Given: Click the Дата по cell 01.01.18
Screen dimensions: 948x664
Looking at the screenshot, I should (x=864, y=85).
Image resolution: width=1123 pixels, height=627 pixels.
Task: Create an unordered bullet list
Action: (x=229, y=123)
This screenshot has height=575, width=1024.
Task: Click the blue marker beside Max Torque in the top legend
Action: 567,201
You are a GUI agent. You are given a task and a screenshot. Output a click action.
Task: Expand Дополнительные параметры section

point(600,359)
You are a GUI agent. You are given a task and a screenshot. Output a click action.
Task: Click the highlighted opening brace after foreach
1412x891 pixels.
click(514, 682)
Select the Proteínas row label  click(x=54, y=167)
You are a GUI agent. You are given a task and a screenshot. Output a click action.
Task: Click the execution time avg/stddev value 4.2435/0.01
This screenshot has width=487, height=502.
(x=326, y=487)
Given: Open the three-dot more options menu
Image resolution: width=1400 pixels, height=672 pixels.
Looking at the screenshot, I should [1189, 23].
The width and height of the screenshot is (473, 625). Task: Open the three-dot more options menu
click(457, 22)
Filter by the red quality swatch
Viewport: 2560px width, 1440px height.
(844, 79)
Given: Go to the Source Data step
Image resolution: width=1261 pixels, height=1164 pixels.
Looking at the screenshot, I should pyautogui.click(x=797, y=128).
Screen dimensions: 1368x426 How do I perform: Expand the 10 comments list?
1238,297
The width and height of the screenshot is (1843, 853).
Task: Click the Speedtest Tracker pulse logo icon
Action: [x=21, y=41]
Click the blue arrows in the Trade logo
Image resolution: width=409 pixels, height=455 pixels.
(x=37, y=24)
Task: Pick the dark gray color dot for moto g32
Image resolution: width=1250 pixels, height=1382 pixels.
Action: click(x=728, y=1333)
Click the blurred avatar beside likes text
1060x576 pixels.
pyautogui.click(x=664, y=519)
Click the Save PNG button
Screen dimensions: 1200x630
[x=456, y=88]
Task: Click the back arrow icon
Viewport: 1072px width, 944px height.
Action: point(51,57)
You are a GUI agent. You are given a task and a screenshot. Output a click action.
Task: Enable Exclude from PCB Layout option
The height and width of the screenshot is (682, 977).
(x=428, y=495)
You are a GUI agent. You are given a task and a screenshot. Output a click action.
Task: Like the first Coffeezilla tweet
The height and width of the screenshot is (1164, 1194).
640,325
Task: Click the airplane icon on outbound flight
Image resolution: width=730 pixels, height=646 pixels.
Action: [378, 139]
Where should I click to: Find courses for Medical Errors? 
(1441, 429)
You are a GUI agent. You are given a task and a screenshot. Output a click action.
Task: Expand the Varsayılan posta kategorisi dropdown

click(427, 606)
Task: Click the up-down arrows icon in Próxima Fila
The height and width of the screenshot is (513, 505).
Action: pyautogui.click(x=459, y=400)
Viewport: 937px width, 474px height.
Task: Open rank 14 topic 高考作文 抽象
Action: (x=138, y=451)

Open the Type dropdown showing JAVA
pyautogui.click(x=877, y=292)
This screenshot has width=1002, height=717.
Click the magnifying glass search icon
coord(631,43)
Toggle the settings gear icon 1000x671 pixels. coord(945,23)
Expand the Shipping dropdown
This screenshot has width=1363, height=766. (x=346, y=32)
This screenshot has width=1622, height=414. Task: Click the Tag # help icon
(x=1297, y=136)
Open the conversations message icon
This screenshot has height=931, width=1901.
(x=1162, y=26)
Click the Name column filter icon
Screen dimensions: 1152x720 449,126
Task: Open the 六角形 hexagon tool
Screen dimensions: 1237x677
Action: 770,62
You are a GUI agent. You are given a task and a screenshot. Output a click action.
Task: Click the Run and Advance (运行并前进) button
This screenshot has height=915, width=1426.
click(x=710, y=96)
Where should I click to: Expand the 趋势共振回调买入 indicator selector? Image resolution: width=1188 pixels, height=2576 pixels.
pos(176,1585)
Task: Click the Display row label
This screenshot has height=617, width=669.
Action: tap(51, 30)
◆ ◆ ◆ ◆ ◆ ◆ ◆
### PROBLEM DESCRIPTION
Exactly the lines from the one containing "Screen dimensions: 1237x677" through the last line of the records are to be transcribed, both endpoints included.

### ANSWER TO THE EXERCISE
Screen dimensions: 1237x677
Action: 770,62
You are a GUI agent. You are given a task and a screenshot. Output a click action.
Task: Click the Run and Advance (运行并前进) button
This screenshot has height=915, width=1426.
click(x=710, y=96)
Where should I click to: Expand the 趋势共振回调买入 indicator selector? Image resolution: width=1188 pixels, height=2576 pixels.
pos(176,1585)
Task: Click the Display row label
This screenshot has height=617, width=669.
Action: tap(51, 30)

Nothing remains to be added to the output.